Exercise requirements: For the entries below, the expected answer is the line with "Task: Toggle Ошибки series in legend", the line with "You are a computer-use agent. This", and every line between them, exactly as written, and nothing more.

[Opening Data supplied section]

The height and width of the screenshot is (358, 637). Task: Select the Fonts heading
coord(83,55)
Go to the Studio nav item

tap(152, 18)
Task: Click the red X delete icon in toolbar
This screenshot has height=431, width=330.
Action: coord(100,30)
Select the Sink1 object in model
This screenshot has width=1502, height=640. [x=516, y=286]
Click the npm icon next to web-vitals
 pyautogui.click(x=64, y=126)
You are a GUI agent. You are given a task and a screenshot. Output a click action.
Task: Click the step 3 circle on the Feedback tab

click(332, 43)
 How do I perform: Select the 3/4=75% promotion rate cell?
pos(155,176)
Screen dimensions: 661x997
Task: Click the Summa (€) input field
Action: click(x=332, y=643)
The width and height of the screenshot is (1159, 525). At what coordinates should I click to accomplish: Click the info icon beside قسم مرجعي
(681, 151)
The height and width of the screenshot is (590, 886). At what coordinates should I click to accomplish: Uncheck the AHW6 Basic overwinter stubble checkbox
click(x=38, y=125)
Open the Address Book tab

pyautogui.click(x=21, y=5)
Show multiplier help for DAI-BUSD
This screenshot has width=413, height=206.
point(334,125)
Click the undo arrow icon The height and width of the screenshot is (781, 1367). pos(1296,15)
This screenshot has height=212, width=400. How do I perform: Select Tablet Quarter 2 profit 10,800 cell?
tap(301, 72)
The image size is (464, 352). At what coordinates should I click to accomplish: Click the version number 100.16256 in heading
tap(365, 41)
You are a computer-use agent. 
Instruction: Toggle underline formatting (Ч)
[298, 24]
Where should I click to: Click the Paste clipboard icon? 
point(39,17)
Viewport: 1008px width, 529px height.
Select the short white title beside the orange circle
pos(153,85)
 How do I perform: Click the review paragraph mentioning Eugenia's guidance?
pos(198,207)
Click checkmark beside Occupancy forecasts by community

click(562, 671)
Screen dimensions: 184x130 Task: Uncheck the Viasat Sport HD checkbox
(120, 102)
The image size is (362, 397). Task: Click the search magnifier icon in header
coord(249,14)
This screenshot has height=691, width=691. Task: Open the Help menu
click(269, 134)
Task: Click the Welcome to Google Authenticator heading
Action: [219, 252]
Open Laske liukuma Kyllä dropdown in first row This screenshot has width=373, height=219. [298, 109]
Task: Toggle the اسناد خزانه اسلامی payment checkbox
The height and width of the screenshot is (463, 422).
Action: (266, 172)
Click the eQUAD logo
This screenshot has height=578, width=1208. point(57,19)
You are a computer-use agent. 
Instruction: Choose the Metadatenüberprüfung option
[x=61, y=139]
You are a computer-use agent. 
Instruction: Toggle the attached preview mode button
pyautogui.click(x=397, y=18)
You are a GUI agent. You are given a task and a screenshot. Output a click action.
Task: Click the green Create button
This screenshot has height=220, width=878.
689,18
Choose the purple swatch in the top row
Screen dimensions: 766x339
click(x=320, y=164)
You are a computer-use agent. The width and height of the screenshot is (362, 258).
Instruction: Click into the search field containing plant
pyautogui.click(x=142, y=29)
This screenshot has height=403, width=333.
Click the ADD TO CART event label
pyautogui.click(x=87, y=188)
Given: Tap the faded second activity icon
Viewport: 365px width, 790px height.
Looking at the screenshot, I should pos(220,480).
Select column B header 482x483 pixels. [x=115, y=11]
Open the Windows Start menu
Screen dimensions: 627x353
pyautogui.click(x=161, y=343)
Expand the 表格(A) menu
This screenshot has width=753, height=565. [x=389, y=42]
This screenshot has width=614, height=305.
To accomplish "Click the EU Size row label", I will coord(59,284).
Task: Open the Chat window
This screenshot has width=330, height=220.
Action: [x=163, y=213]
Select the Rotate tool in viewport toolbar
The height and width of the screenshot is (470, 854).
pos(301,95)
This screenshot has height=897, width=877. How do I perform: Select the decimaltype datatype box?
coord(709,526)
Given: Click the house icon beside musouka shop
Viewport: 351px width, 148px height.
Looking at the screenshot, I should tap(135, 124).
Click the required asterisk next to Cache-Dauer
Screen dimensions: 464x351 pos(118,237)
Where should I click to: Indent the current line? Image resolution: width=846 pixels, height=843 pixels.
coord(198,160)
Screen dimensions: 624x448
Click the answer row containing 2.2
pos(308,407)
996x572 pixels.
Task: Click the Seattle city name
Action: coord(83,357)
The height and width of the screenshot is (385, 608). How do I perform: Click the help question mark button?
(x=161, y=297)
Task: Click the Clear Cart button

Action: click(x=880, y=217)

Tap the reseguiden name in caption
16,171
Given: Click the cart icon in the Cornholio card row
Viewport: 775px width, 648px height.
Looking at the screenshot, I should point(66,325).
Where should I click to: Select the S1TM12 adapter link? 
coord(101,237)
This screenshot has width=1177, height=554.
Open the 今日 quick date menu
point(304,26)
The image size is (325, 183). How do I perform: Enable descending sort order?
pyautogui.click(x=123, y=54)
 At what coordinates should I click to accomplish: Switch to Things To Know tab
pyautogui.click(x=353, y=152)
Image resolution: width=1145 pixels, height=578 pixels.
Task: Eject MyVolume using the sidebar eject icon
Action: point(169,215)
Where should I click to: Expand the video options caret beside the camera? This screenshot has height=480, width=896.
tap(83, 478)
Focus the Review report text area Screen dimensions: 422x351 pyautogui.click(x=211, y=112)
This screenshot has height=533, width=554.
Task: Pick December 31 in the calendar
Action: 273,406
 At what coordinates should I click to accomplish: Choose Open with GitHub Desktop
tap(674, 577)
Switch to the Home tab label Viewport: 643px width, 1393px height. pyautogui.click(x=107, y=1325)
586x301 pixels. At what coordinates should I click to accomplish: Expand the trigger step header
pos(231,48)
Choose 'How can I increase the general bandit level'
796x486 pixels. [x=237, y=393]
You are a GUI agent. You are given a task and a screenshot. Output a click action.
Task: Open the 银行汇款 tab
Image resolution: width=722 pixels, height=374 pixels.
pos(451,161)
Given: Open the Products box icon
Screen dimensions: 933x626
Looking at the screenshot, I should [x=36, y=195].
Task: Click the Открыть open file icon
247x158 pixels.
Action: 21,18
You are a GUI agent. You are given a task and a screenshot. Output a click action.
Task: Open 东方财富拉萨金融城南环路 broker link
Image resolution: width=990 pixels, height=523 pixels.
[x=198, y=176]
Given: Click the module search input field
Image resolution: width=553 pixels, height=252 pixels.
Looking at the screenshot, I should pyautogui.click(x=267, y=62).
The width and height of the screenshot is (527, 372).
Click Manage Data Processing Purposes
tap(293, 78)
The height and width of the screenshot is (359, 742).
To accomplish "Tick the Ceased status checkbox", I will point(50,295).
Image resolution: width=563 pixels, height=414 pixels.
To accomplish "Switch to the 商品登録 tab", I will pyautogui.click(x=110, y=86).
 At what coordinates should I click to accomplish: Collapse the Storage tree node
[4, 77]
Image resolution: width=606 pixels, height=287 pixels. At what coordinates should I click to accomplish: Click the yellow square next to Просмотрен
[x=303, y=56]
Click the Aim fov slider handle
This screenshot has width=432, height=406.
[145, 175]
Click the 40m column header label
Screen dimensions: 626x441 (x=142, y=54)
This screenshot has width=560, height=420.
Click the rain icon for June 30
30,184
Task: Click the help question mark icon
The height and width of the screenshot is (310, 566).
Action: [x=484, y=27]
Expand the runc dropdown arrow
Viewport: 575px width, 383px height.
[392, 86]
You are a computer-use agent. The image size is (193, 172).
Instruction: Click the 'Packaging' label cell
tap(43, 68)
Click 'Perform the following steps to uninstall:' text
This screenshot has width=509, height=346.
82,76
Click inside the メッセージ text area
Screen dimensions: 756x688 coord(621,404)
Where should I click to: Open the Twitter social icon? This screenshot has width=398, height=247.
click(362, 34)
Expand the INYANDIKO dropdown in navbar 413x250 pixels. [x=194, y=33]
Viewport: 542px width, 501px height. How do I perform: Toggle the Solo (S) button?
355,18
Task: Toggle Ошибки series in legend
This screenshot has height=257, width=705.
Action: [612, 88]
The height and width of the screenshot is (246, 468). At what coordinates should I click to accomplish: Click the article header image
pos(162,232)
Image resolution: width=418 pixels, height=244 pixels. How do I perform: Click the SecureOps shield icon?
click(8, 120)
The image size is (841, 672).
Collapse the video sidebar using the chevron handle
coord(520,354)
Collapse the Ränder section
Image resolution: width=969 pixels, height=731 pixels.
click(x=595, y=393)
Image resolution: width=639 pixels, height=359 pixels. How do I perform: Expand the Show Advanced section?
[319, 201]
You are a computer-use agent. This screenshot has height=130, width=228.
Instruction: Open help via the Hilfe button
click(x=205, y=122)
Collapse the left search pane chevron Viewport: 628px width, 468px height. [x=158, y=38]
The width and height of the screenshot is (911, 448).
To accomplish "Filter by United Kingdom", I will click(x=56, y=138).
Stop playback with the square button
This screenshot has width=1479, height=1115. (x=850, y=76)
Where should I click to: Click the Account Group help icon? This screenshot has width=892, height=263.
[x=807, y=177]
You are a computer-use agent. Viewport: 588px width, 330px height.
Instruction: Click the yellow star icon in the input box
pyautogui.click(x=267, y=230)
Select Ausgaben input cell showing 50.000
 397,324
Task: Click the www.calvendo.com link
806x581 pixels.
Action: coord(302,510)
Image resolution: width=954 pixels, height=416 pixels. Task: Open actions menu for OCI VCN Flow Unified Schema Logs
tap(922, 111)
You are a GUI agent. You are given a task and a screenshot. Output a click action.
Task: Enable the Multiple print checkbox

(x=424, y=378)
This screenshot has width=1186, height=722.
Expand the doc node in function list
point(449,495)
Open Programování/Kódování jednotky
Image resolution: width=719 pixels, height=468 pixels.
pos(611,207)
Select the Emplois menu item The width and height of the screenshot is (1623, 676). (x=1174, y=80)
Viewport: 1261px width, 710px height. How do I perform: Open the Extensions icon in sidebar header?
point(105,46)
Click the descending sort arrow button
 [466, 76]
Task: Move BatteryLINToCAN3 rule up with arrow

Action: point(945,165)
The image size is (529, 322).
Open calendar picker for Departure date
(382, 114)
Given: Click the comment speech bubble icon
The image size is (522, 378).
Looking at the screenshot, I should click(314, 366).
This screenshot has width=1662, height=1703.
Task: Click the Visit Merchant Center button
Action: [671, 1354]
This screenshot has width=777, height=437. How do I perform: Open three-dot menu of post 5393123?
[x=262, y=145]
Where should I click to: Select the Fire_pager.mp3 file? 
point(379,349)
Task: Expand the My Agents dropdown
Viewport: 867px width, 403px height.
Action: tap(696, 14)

[Closing Data supplied section]

Task answer:
Task: Toggle Ошибки series in legend
This screenshot has height=257, width=705.
Action: [612, 88]
The height and width of the screenshot is (246, 468). At what coordinates should I click to accomplish: Click the article header image
pos(162,232)
Image resolution: width=418 pixels, height=244 pixels. How do I perform: Click the SecureOps shield icon?
click(8, 120)
The image size is (841, 672).
Collapse the video sidebar using the chevron handle
coord(520,354)
Collapse the Ränder section
Image resolution: width=969 pixels, height=731 pixels.
click(x=595, y=393)
Image resolution: width=639 pixels, height=359 pixels. How do I perform: Expand the Show Advanced section?
[319, 201]
You are a computer-use agent. This screenshot has height=130, width=228.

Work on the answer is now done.